(Assignment): Where does the word "dropdown" show up in the records? Copy every line that holds it.

(Exercise materials):
================================

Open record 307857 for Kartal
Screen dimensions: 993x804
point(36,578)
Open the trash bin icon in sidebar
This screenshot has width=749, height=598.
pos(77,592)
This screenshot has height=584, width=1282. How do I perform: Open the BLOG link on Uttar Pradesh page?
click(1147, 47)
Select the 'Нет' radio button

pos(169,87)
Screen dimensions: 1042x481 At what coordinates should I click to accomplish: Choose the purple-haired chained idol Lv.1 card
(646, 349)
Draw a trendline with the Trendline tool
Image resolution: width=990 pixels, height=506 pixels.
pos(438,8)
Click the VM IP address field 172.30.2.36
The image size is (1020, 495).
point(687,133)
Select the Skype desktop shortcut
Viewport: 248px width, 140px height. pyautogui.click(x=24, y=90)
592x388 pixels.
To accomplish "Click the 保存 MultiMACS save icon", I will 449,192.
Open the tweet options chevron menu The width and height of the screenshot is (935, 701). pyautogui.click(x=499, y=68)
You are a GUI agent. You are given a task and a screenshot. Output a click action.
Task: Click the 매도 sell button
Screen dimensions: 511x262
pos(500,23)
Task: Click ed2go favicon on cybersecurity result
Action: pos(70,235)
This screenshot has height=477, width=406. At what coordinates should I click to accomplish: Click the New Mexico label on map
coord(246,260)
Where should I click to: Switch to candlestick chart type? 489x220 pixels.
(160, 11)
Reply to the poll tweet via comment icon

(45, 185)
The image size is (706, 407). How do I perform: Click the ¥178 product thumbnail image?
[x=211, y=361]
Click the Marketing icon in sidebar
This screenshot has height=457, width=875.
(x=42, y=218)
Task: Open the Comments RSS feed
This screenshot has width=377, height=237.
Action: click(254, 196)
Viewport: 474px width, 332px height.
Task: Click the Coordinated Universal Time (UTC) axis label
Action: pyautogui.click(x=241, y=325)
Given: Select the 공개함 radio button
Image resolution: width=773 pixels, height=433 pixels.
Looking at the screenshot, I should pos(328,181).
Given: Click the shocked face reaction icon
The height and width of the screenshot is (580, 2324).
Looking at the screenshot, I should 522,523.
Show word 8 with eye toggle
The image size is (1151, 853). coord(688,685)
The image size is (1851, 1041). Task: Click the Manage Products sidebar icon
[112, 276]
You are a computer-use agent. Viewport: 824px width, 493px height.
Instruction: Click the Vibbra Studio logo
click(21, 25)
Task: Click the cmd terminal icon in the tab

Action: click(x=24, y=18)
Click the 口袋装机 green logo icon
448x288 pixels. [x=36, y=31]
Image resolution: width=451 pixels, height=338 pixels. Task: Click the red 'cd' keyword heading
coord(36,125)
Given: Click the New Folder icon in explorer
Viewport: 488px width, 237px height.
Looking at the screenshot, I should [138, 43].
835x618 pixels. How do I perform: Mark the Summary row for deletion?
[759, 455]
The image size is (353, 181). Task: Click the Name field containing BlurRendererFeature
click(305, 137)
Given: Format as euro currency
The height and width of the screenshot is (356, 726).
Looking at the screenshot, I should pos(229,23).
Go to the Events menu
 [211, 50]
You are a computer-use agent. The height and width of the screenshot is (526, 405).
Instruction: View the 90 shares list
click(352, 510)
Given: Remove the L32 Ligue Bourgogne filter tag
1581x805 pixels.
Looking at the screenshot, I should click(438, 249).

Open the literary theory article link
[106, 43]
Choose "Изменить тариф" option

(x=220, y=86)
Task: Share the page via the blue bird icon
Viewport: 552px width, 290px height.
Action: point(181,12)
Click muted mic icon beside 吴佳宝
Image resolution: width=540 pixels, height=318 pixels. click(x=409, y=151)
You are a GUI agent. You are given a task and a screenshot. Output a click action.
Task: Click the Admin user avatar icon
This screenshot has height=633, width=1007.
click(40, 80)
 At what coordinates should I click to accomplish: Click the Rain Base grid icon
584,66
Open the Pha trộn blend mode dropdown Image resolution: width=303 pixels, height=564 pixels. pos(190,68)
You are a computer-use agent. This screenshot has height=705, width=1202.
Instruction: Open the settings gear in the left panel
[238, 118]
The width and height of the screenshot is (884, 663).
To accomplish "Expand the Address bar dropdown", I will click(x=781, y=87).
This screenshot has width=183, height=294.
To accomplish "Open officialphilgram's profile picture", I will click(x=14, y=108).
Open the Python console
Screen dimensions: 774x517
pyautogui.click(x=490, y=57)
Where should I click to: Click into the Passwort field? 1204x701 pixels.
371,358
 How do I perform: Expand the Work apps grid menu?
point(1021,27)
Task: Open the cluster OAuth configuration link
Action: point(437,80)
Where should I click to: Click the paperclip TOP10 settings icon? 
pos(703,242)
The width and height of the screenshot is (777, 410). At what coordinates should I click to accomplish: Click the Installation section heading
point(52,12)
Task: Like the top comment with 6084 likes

================================

(Solution to the problem):
Open the Pha trộn blend mode dropdown Image resolution: width=303 pixels, height=564 pixels. pos(190,68)
To accomplish "Expand the Address bar dropdown", I will click(x=781, y=87).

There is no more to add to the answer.